Bel Olid explica en su texto que decir que la depilación es una opción personal, que lo hacemos libremente y que nadie tiene que meterse en eso puede darnos una sensación de libertad, pero nos estamos engañando a nosotras mismas. ”El primer motivo, ‘me siento más atractiva/mejor/más guapa’, está claro: te sientes más guapa depilada porque todos los modelos de belleza que has tenido desde que naciste iban depilados, de la misma forma que te sientes más guapa cuando estás más delgada, cuando llevas el pelo largo, cuando te maquillas, cuando te pones ropa convencionalmente más femenina, etc.”, explica Olid. Este modelo de feminidad que hemos consumido nos exige tiempo, dinero y dolor y, además, la exigencia de sentirnos guapas pero, ¿podemos vivir, existir y ser felices sin depilarnos?

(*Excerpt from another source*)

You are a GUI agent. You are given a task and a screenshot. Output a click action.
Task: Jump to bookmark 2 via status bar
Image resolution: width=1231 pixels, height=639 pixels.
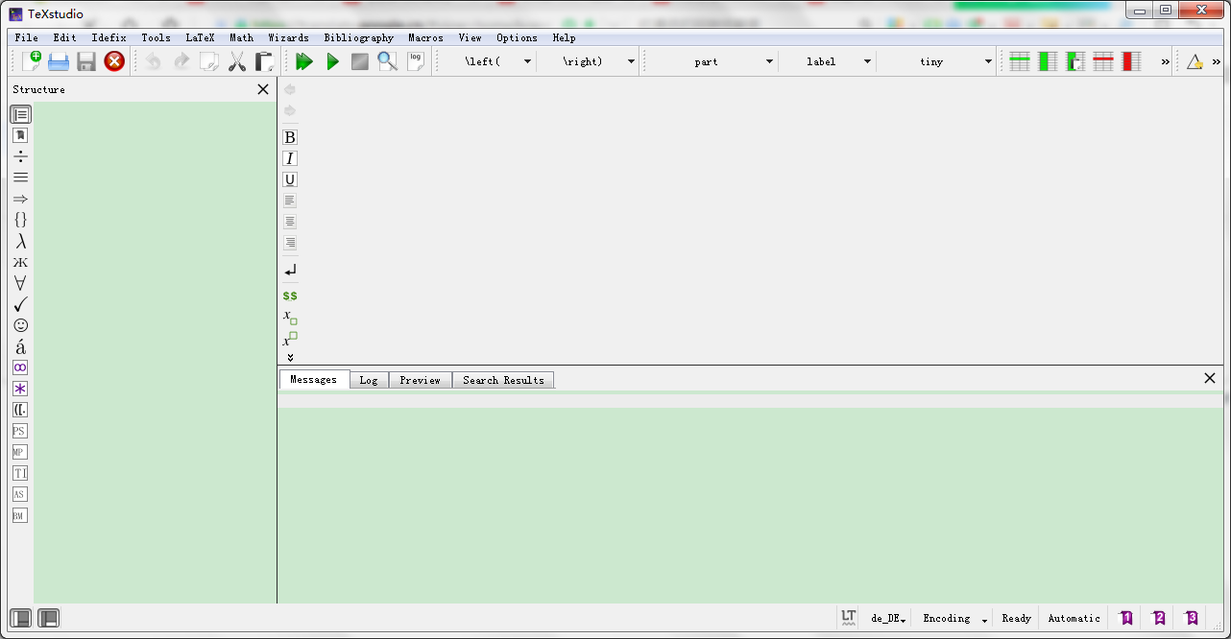pyautogui.click(x=1158, y=618)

Quizás una manera es partir con las niñas, preguntándonos si estamos respondiendo de forma eficaz al bullying que se hace a aquellas con más pelos: “En vez de recomendar que se ataque la raíz de tal violencia (y se mande al psicólogo a los agresores, por ejemplo), recomiendan que nos deshagamos del vello de las niñas. […] No hay espacio para celebrar el cuerpo que tenemos tal como es y la lección que damos es durísima: si quieres sufrir menos violencia, si quieres gustar, adáptate a lo que se espera de ti. A la vez, los que ejercen la violencia también aprenden que su intolerancia tiene premio: al final, se trata de insistir en el desprecio y el insulto hasta que la otra sucumbe y se conforma”, dice la autora.

Y concluye: “¿Cómo nos libramos de sentirnos feas cuando no nos depilamos?: Corrientes como el de positividad corporal, que propugna que todos los cuerpos son hermosos, y el de neutralidad corporal, que defiende que el cuerpo, hermoso o no, nos permite vivir y ese es motivo suficiente para aceptarlo y amarlo, nos pueden ayudar inmensamente a liberarnos de las cadenas de una feminidad que nos exige tiempo, dinero y dolor. Y, por otra parte, vale cuestionarse: ¿por qué quiero gustarle a todo el mundo constantemente? ¿Los beneficios que me reporta la aprobación social compensan los esfuerzos que se me exigen para obtenerla? Y, más allá de si gusto o no, ¿he pensado quién me gusta y por qué? ¿Quiero gustarle a alguien a quien le parezco asquerosa tal y como soy recién levantada?”.